#### Instructions for the task
Return every line from the one with "SpaceX Launches Starlink" through the one with "NIRVIK Scheme 2024", inclusive, exactly as it appears below.

#### Provided records

========

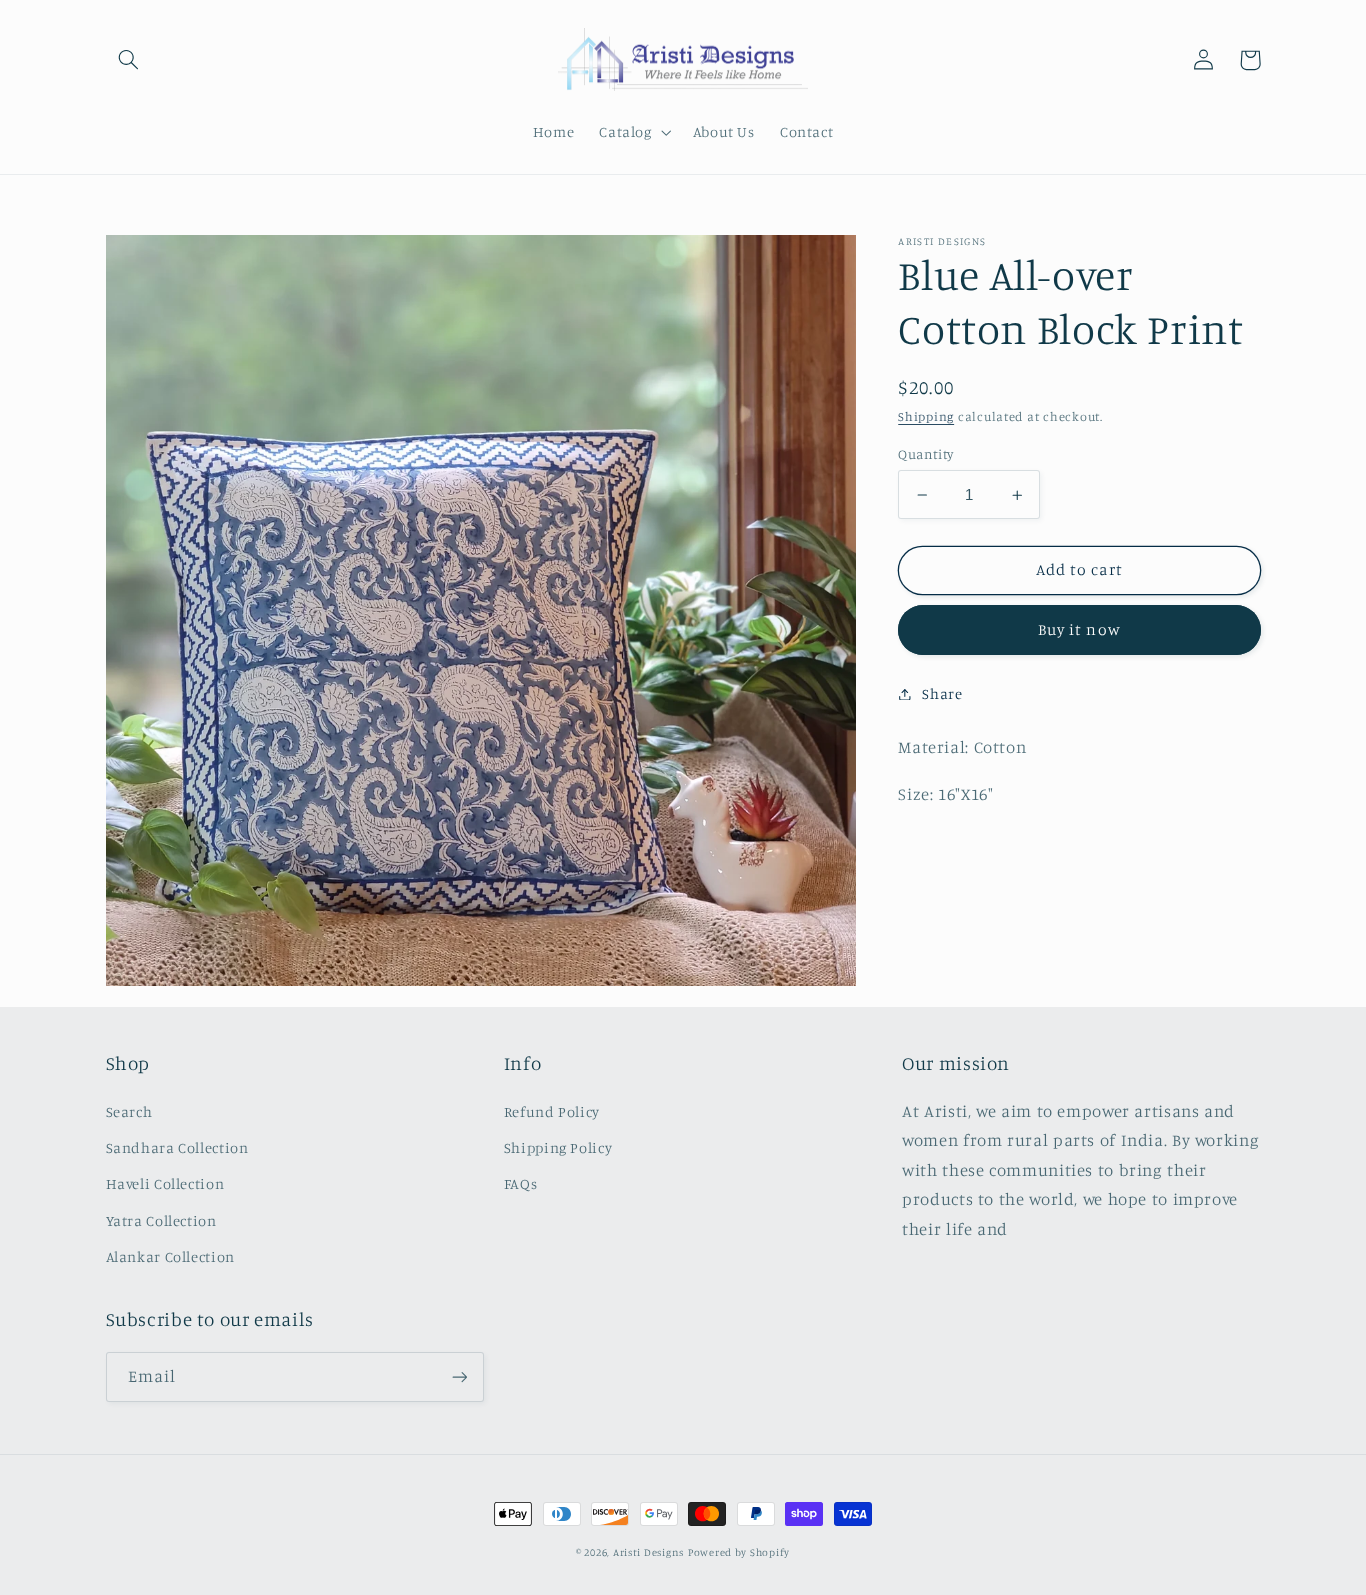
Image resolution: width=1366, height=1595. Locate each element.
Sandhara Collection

========

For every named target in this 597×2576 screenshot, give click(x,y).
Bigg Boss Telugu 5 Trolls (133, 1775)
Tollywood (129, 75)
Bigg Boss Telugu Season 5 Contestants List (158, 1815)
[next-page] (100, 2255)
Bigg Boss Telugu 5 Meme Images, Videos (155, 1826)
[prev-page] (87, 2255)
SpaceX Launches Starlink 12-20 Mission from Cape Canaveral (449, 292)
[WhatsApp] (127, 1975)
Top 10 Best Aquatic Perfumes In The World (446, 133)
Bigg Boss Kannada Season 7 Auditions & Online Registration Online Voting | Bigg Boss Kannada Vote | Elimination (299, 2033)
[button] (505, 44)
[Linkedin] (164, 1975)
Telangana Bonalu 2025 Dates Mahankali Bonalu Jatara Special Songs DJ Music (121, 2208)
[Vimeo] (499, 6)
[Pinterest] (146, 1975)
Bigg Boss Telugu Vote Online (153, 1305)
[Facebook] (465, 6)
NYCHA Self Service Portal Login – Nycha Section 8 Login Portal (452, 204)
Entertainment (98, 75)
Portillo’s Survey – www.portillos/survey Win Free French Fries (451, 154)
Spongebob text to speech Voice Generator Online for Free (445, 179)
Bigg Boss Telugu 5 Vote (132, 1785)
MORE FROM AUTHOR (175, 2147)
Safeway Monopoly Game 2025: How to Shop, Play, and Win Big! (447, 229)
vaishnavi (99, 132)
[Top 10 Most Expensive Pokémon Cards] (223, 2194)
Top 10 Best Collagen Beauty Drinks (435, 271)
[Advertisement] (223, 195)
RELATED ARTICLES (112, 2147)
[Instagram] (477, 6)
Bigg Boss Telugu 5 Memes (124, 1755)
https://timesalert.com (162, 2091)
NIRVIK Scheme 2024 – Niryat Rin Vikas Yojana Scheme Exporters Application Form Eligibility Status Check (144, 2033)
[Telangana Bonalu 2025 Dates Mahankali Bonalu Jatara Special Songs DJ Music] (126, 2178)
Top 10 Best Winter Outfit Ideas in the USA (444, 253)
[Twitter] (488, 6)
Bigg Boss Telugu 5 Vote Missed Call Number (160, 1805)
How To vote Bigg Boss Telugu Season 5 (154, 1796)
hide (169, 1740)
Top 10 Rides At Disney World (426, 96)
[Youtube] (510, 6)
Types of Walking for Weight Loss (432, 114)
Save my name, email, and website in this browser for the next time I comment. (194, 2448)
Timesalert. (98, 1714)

========

#### Response
SpaceX Launches Starlink 12-20 Mission from Cape Canaveral (449, 292)
[WhatsApp] (127, 1975)
Top 10 Best Aquatic Perfumes In The World (446, 133)
Bigg Boss Kannada Season 7 Auditions & Online Registration Online Voting | Bigg Boss Kannada Vote | Elimination (299, 2033)
[button] (505, 44)
[Linkedin] (164, 1975)
Telangana Bonalu 2025 Dates Mahankali Bonalu Jatara Special Songs DJ Music (121, 2208)
[Vimeo] (499, 6)
[Pinterest] (146, 1975)
Bigg Boss Telugu Vote Online (153, 1305)
[Facebook] (465, 6)
NYCHA Self Service Portal Login – Nycha Section 8 Login Portal (452, 204)
Entertainment (98, 75)
Portillo’s Survey – www.portillos/survey Win Free French Fries (451, 154)
Spongebob text to speech Voice Generator Online for Free (445, 179)
Bigg Boss Telugu 5 Vote (132, 1785)
MORE FROM AUTHOR (175, 2147)
Safeway Monopoly Game 2025: How to Shop, Play, and Win Big! (447, 229)
vaishnavi (99, 132)
[Top 10 Most Expensive Pokémon Cards] (223, 2194)
Top 10 Best Collagen Beauty Drinks (435, 271)
[Advertisement] (223, 195)
RELATED ARTICLES (112, 2147)
[Instagram] (477, 6)
Bigg Boss Telugu 5 Memes (124, 1755)
https://timesalert.com (162, 2091)
NIRVIK Scheme 2024 – Niryat Rin Vikas Yojana Scheme Exporters Application Form Eligibility Status Check (144, 2033)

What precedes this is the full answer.